I’ve been suspiciously eyeing Cheeburger since I returned to campus a few weeks ago, and one day I decided to scope it out. I ordered the legendary pounder (a deceptive beast that actually weighs 20 ounces) and packed it with toppings that have no business sitting together atop a pound of meat. It was delicious, though it derailed my entire day once my body realized what I had done. 

The amaretto blueberry cheesecake milkshake I ordered afterward only exacerbated the problem, despite its equivalent tastiness. I was able, however, to cleanse my palate with Cheeburger’s version of Vanilla Coke. As a self-described Vanilla Coke fiend, this small touch was enough to justify the entire trip.

Despite my encouraging Cheeburger excursion, I couldn’t quite reconcile to myself the enormous differences between it and its predecessor, which had been so close to my heart. Cheeburger seems to be everything that Carousel was not. Carousel was a quintessential hole-in-the-wall, with a singularly dingy-but-delightful decor, environment and history. Cheeburger is a sparkling, glossy representative of an expanding chain — a cleverly tailored, immaculately groomed copy of a proven model. I kind of liked you, Cheeburger, but like a spurned lover stirred by a first new crush, I had to wonder if my shy feelings were a betrayal of my first love. Where wert thou, Carousel?

Then I hit upon the shared trait that drew me to both restaurants: America. Pure America. Carousel was an awkward cousin of the small-town American diner; Cheeburger is its Platonic ideal. Neither is quite right. Both are perfect. They express the intangible feeling of being in my home country — a feeling that I missed during my first summers abroad, during my first serious immersions into nations, cultures and languages that were radically, and sometimes unrecognizably, different from my own. 
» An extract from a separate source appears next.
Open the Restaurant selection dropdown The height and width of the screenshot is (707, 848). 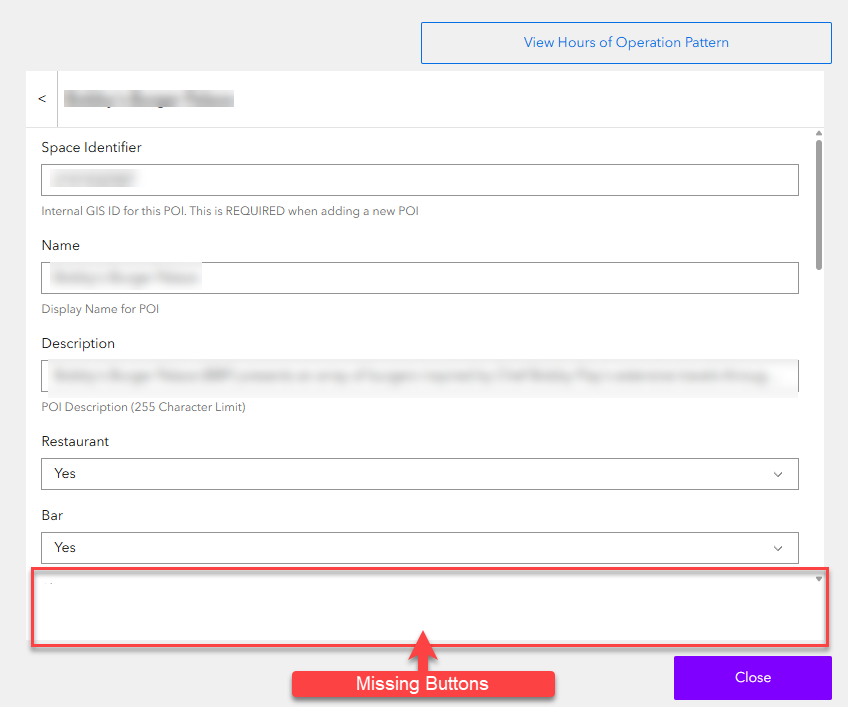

It would be easy to frame the transition from Carousel to Cheeburger as some kind of allegory about the dreaded expansion of homogenized commercialism, in which the David of localism slings futile rocks at the Goliath of the chain. Or perhaps it would be about the tacky consumerism of ’50s Americana and blah, blah, blah. I don’t really care. I’m enjoying my burger, nestled in the embrace of my motherland and just too content to listen.